Kematian Santoso, gembong teroris Mujahidin Indonesia Timur (MIT), di tangan aparat beberapa minggu lalu ditanggapi berbeda oleh masyarakat. Ada yang menyebutkan bahwa terbunuhnya Santoso merupakan keberhasilan Kapolri yang baru saja dilantik, Tito Karnavian. Diketahui secara umum, Kapolri saat ini memang getol memburu teroris. Beberapa kasus teroris tidak hanya dibongkar kedoknya tapi juga ditangkap dan bahkan ada yang tertembak. Terbunuhnya Santoso, menurut beberapa kalangan ditengarai tidak lepas dari kiprah dari Kapolri tersebut.
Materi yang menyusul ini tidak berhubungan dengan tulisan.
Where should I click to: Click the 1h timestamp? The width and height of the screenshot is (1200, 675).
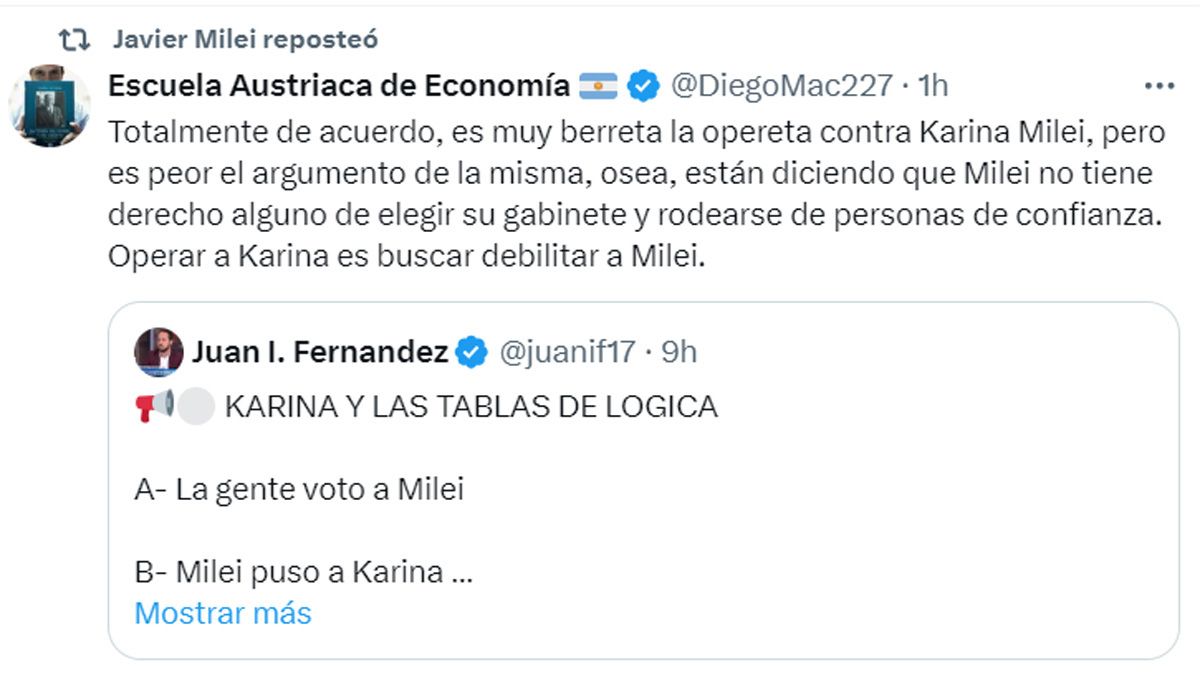[x=932, y=86]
Mengingat Tito merupakan mantan Kepala Badan Nasional Penanggulangan Terorisme. Tentu wajar jika jejak pelarian Santoso mudah ditemukan.
Dan, atas keberhasilan itu masyarakat yang selama ini dihantui rasa takut akan serangan bom bisa sedikit bergembira. Andai media massa sebuah ruangan tentu tepuk tangan akan gempita atas kematian Santoso ini. Pujian dan syukuran atas kematian Santoso tidak hanya bisa dimaknai dari aspek kegembiraan semata namun juga betapa masyarakat telah lama mendambakan hadirnya indonesia yang damai dan bebas dari ancaman khususnya kasus terorisme. Hilangnya terorisme laksana rekahan tanah yang mendamba hujan. Kematian Santoso memang rintik tapi tetap mampu membasahi kerongkongan sebuah harapan.
Namun di sudut yang berbeda kematian Santoso merupakan masa berkabung. Luka karena perjuangan “fi sabilillah” sempat terkoyak. Sebuah perang yang konon dipahami sebagai perang melawan orang-orang kafir. Sehingga kematian pun didamba sebagai bentuk syahid yang dijanjikan surga. Namun tak sampai disitu, disela isak tangis atas tewasnya sang pejuang, mereka masih tetap melakukan perlawanan. Bentuknya? Menyebarkan berita tentang aroma mayat Santoso.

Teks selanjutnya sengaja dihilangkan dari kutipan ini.